■ EXERCISE GOAL
Duplicate the passage in the mammoth novella review below that opens with the words containing "There are two" and closes with "of the hunters.".

--- Begin TEXT EXCERPT ---

There are two other main characters: Svyatoslav, a young boy participating in the killing of the mammoths with a group of poachers; and Vladimir, the husband of a "great white hunter" who has paid out an ungodly sum to hunt a male mammoth. This was deemed necessary by the preserve's director to support Moscow's "return on investment" (!) so the preserve and cloning of future inhabitants can continue. But Damira has other ideas about the whole thing, and when the poachers and hunters start shooting her mammoths, she leads them on a bloody revenge spree that ends up killing nearly all of the hunters.

That's what I mean when I say this should have been a book. There's so much here, and by necessity we're focused on the tale of the mammoths in their preserve and those hunting them. There is no room for any wider look at this future world, the technology, politics, progression of climate change, etc. Even the characters, while fleshed out as much as the 112 pages allow, could have benefited from a longer story. The author's debut novel, The Mountain in the Sea, was a fascinating look at the discovery of intelligent octopuses and their culture, and this could have been equally interesting, delving into the culture of the mammoths and the ramifications of a former human leading them.

That's not to say this book isn't worth reading, although the climax is a little rushed, and the ending is abrupt. But the future the author lays out here, and the ideas and concepts explored, are more than interesting enough to carry it.

--- End TEXT EXCERPT ---
--- Begin EXCERPTED DATA ---

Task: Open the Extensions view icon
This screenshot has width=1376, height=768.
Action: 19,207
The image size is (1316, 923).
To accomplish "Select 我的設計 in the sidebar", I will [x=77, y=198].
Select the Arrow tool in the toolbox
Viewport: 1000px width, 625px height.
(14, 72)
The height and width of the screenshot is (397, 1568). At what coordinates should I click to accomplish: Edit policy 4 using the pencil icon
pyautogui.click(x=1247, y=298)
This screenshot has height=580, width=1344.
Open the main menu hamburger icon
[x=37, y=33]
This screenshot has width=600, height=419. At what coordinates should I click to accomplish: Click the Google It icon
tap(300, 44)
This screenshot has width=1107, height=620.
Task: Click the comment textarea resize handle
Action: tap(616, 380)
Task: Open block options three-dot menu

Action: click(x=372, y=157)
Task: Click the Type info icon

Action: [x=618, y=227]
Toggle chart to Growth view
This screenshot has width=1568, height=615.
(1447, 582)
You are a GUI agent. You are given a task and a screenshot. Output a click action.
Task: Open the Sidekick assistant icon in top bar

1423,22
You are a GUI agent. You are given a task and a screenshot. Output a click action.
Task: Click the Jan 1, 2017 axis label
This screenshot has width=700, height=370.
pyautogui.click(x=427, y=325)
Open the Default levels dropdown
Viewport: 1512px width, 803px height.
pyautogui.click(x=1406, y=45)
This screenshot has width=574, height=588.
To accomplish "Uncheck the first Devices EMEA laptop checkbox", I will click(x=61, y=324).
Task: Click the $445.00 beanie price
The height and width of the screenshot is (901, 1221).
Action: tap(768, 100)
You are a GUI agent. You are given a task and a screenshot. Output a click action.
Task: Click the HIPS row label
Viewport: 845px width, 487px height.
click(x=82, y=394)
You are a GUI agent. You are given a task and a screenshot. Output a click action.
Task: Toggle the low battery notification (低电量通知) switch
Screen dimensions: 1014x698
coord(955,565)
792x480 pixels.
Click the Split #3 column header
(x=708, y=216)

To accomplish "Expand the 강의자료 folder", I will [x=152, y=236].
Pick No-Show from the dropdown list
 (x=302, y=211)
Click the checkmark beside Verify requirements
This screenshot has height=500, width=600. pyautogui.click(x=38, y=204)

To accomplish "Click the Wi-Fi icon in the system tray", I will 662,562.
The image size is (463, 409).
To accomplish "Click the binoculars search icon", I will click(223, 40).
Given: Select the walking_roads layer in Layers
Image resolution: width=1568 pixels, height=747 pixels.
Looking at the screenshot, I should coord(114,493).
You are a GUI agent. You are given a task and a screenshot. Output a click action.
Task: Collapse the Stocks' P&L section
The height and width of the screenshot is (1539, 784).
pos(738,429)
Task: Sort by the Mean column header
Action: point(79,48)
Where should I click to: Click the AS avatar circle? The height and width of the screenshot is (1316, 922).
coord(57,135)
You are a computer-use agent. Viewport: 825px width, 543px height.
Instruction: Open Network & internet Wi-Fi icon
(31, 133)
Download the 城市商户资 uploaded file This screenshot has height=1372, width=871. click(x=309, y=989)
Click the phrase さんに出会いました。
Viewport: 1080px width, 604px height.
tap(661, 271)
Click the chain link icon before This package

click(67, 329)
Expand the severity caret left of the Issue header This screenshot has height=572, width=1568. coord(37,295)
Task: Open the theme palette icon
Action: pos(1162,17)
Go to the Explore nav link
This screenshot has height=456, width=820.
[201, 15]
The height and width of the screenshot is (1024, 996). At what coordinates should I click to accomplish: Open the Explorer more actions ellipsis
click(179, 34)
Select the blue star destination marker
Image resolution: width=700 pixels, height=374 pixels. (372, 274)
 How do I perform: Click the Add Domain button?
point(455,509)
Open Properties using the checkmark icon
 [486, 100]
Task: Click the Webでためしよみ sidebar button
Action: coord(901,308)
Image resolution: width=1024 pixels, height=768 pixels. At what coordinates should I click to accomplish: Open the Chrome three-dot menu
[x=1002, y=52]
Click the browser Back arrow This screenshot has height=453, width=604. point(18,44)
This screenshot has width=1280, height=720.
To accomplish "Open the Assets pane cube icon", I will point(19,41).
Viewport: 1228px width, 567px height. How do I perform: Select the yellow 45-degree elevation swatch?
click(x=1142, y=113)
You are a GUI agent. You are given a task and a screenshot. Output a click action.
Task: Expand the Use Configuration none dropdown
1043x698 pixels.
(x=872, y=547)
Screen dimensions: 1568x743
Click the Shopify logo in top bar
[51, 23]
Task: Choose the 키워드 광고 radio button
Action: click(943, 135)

--- End EXCERPTED DATA ---

■ COMPLETE OUTPUT
There are two other main characters: Svyatoslav, a young boy participating in the killing of the mammoths with a group of poachers; and Vladimir, the husband of a "great white hunter" who has paid out an ungodly sum to hunt a male mammoth. This was deemed necessary by the preserve's director to support Moscow's "return on investment" (!) so the preserve and cloning of future inhabitants can continue. But Damira has other ideas about the whole thing, and when the poachers and hunters start shooting her mammoths, she leads them on a bloody revenge spree that ends up killing nearly all of the hunters.